### STATED GOAL
Copy out the material word for word, starting at the line that contains "Given: Select the Styles menu item label" and continuing through the end of the material, and leave the pictures out of your answer.

◆ ◆ ◆ ◆

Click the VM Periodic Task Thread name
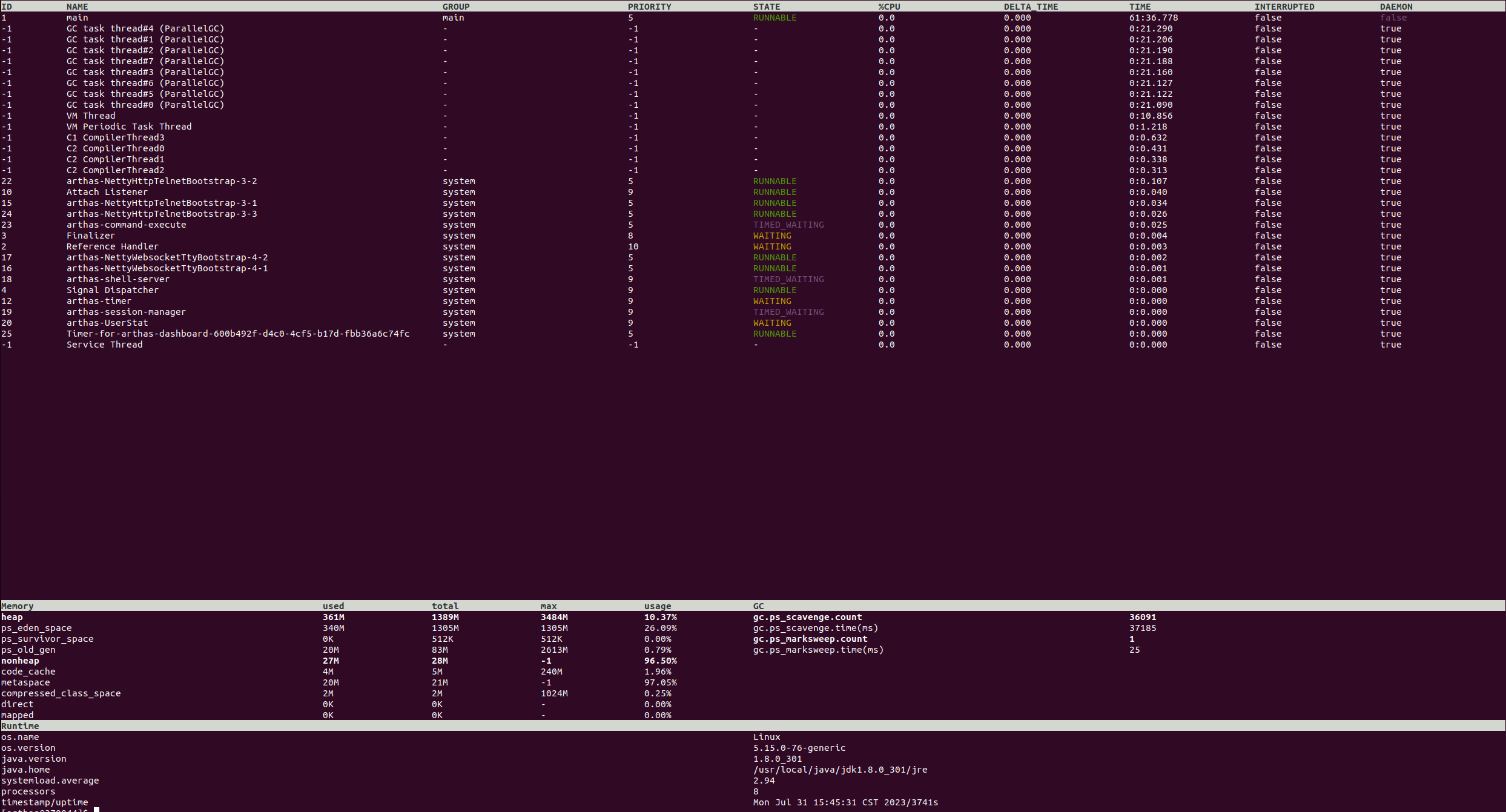This screenshot has height=812, width=1506. [x=128, y=127]
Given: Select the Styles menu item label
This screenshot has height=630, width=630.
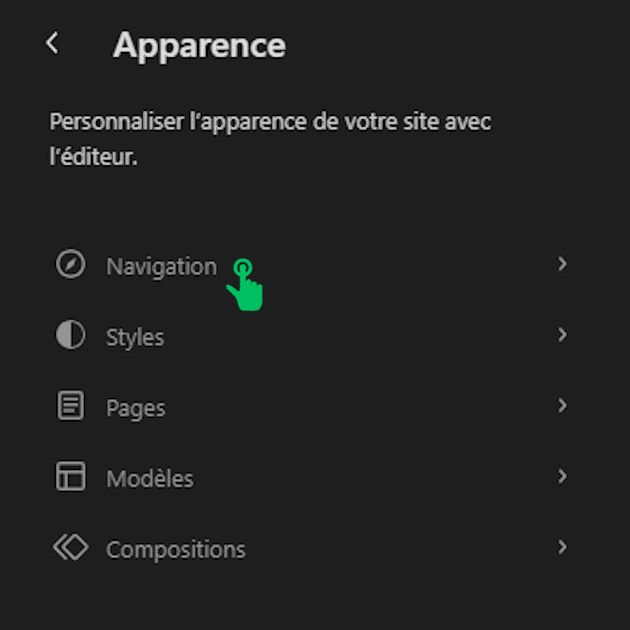Looking at the screenshot, I should (135, 338).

◆ ◆ ◆ ◆

### ANSWER TO THE EXERCISE
Given: Select the Styles menu item label
This screenshot has height=630, width=630.
Looking at the screenshot, I should (135, 338).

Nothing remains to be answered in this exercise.